Saturday, December 22, 2018

The Theatre of Kanhailal

-->
The Theatre of Kanhailal

Edited by: Satyabrata Rout

(Kanhailal (1941-2016) is one of the most important director and actor-trainer of contemporary Indian theatre. He has enriched Indian theatre through his regional sprits and simplicity. His production “Draupdi” is a revolution against human torture, agony and pain and remains a master piece in the history of world theatre. Presented below an excerpt from a long interview with the legend in 2015 (a year before his sad demise) as a part of my book on Visual Theatre)


SR: You believe on the inner aesthetics. As a result, you rejected the external glamour in your theatre practices. How you keep yourself away from all these external elements and how much political your theatre is?
Kanhailal: I have been inspired by two theatre personalities; Grotowski and Badal Sircar. Before pioneering his own training system, Grotowski undertook a serious study on Stanislavsky method in Russia. Then he came to India to understand and study Indian theatre. Finally, he went back to establish his theatre laboratory at Poland. He conceptualized a theatre based on ‘sacrifice’, which might have derived from his Christian ideology. But he did not make it obvious. This way he created the concept of ‘Holy Actor’. Badal Sircar is also an important actor trainer, but in a different way. He is a great Indian playwright. His presentation of the middle class life of modern India gave rise to a new theatre language. Sircar wanted to connect with the common man of this country to establish a dialogue with them. So, he rejected the formal presentation and went into the market place, street corners and roads, by stripping out all the theatricalities from his presentations to make it viable for the common man. He made theatre flexible and simple and served it as a need for the society.
            My theatre practices grew up in poverty. In the early seventies, when I started doing theatre in a small village of Manipur, financial crisis was a big problem for us. We do not have any space to rehearse and perform. Therefore, I started my theatre by collecting money from the village people with a promise to present a show in their village locality. We were practicing ‘Poor Theatre’, not conceptually as Grotowski has envisioned but  in a literary sense. Since we did not have money to spend on sets, lights and costumes, we had to depend only on the actors who can only express through a body, mind and voice. I forcefully confined myself to these three essential elements, but my limitation became my strength and I took this as a challenge. I started rejecting the superfluous elements, which seems to me unimportant including the richness of the text. I started looking back to my own traditions and tried to plunder into the richness of my culture, people’s behaviour, various sounds and many diversified and invisible images hidden within them. Our rituals became the source of my theatre, in which I felt comfortable, which is a part of our social life and awareness also.

           In a ritual the performer and the spectators share a common place, like in a temple, the priest and the devotees. A step ahead to this, even the god, priest and the devotees become one at a particular moment of time and develop an inner dialogue. Spiritually they become one. Here through rituals our senses meet with each other in the spiritual level and we become one.
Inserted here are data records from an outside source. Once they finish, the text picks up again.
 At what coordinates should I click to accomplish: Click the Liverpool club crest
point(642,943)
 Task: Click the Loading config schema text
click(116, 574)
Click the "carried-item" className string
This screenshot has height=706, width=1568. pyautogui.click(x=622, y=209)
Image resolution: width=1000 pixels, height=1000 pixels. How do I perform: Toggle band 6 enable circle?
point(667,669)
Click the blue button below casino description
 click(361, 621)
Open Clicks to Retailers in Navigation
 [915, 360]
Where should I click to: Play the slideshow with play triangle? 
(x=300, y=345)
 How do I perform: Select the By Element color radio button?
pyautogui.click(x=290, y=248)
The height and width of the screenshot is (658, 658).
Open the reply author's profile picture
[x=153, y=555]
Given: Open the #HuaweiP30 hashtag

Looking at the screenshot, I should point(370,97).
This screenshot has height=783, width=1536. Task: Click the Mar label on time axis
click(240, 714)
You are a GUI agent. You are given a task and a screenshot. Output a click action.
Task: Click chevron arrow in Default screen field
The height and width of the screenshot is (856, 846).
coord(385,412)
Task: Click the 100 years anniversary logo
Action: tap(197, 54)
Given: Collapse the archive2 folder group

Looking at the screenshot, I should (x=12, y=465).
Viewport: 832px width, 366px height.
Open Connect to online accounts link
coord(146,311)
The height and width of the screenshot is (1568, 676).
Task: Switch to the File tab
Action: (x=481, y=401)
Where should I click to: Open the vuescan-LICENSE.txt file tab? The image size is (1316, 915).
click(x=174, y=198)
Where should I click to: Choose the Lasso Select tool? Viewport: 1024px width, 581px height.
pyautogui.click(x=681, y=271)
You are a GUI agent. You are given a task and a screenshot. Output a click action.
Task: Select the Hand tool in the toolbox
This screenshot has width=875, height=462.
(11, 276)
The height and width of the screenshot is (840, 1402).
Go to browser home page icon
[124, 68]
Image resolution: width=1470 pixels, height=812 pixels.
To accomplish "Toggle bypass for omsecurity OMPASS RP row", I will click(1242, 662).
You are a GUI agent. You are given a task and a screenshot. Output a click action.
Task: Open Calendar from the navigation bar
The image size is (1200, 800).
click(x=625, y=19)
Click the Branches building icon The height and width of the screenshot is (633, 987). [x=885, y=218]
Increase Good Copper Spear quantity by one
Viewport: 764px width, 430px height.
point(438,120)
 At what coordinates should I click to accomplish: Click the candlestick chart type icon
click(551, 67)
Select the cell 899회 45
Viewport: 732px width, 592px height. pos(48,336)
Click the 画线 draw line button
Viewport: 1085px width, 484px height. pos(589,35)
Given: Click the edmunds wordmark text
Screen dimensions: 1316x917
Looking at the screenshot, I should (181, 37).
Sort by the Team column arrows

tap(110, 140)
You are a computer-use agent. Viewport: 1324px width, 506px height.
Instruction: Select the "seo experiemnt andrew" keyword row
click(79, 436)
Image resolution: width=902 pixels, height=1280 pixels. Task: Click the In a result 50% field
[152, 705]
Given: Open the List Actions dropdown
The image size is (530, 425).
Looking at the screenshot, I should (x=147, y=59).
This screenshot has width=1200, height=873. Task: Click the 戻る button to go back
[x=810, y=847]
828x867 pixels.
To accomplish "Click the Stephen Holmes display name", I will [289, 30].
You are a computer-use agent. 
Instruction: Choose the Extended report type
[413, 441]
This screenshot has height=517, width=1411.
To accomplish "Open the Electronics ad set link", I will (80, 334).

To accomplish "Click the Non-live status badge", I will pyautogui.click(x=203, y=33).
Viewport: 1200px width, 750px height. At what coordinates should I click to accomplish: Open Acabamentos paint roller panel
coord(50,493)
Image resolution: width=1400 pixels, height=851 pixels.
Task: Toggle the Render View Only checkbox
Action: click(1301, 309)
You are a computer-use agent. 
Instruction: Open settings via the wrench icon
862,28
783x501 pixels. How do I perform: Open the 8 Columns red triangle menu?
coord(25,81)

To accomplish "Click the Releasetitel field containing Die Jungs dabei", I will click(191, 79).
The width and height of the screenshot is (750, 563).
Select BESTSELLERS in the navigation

Like in my theatre, a character and the actor are not two; they both are one. Following this concept, I developed my character of the plays, which is an extension of my actor’s body, mind and soul. It develops an organic inner dialogue in the sensory level of the spectators. This is the theory behind my ‘Ritualistic Theatre’. The meeting of the actor and spectator in the level of sensory and the establishment of the organic inner dialogue in between them, which leads both to achieve the spiritual experiences, is termed as ‘Informed body of the spectator’, developed by Jerzy Grotowski. In this way the individual soul can be evoked. But our evocation of the spectator’s soul takes a different path from Grotowski’s method, though the source is the same. He sacrificed all the elements of theatre to bring out the ‘holy actor’ from within the performer, but we sacrifice for the sake of the human being and for the cause of the society. Our society is deteriorating day by day. In order to save the humanity, we need to provoke the society by establishing an inner dialogue with the spectators. My kind of theatre is purely for socio-political context. My actor becomes the voice of the oppressed those who suffer silently in the society. “My ‘Daupadi’ is the eternal voice of revolution of the millions and millions suppressed women of the world, who have been tortured, raped, harassed by the cruel domination of power”. In this context my theatre is a Political Theatre. My purpose of doing theatre is to rouse the audience to the spirit of human resilience. We have taken the privilege to release the silence of agony of the sufferers of the country, to liberate them from their state of mind.
Photograph of the play "Draupadi. Savitridevi in the lead character, Kalakshetra production-2009
    It is very important to go to the heart of nature to revitalize your senses. In the absence of our senses we can’t get cognition. For that it is essential to release our senses through music, dance, paintings, etc. That was the reason why Tagore created an environment for learning at Shantiniketan. Art can’t be flourished in a closed chamber. For that openness is essential. Here one can start a
dialogue with the spirit of the space.